# In The Name Of GOD
# Turing Apex Challenge Submission

## Challenge Overview

**Scenario:** The year is 2050, and AI models now compete in the Turing Apex Challenge—a global tournament where only the most advanced AI survives. The world's top research teams train their models to tackle ultra-complex scientific problems with minimal human intervention.

**Task:** You will be given a training dataset consisting of 50 high-stakes scientific questions, each presented as a multiple-choice question with 4 options, along with their correct answers. Your goal is to develop and optimize an AI model capable of answering similar scientific questions accurately.

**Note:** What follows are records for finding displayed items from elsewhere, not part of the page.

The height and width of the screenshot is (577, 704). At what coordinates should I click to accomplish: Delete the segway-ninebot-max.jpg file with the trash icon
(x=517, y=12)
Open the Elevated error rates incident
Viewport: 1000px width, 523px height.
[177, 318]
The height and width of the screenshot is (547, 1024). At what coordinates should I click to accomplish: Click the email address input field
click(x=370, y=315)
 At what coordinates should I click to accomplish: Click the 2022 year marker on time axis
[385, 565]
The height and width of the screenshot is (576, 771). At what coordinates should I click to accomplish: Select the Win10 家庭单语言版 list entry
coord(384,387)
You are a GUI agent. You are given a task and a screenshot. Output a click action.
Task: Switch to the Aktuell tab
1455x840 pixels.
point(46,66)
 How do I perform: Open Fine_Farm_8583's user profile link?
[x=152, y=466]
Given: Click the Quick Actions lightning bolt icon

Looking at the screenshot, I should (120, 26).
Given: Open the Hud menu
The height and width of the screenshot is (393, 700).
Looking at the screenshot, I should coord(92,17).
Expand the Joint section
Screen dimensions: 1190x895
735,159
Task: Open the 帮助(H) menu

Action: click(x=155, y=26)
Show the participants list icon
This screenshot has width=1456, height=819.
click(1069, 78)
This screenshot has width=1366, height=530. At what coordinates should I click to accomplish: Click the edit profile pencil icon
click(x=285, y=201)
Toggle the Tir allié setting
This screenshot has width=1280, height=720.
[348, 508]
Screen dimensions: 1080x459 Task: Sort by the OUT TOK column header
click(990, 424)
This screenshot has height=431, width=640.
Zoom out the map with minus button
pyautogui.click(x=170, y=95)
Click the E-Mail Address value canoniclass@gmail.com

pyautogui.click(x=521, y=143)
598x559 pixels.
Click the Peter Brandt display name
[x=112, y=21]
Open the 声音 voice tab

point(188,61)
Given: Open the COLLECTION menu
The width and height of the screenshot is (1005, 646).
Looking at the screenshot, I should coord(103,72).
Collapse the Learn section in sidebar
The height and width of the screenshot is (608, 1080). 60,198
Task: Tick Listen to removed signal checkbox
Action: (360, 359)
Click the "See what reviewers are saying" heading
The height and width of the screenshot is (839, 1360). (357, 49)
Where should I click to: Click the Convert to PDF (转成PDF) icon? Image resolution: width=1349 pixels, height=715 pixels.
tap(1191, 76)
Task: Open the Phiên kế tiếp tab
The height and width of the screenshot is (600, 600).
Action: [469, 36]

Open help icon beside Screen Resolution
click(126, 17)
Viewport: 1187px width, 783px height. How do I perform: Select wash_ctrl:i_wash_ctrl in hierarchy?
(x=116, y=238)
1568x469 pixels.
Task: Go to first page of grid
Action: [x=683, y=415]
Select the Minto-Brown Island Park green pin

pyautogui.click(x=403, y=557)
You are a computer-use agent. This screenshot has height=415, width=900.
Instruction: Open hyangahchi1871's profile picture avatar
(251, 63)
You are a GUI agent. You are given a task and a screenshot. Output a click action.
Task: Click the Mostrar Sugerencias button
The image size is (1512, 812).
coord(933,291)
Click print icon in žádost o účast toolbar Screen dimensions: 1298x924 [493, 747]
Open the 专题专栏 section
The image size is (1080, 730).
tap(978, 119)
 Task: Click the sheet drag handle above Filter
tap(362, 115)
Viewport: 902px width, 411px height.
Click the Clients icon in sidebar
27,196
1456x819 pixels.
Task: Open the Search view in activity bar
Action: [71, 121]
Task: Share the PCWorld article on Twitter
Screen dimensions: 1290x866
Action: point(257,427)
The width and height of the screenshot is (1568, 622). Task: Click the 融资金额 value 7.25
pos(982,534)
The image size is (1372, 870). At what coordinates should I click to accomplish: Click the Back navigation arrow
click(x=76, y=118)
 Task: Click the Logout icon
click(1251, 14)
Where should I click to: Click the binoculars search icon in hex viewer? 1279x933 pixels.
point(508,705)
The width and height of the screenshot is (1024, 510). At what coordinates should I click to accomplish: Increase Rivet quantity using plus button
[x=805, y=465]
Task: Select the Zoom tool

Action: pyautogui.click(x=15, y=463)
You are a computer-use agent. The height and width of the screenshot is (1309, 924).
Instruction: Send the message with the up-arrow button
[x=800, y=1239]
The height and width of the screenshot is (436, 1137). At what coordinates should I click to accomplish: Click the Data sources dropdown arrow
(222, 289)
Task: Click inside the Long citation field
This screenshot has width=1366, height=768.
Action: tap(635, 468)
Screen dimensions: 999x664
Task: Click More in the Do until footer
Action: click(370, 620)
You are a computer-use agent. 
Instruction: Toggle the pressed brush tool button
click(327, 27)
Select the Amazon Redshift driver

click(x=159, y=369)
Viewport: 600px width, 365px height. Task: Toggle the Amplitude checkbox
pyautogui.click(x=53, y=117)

**Evaluation:** Your model’s performance will be judged solely on Accuracy on the unseen test questions.

**Core Requirements:**
1. Use an open-source LLM.
2. Implement RAG using external data.
3. Solution must be a runnable Google Colab notebook.

## This Notebook's Approach

1.  **LLM:** `mistralai/Mistral-7B-Instruct-v0.3` (Quantized for Colab)
2.  **RAG:** Wikipedia Retriever with LLM-based Query Expansion.
3.  **Technique:** Few-Shot Prompting + Chain-of-Thought (CoT).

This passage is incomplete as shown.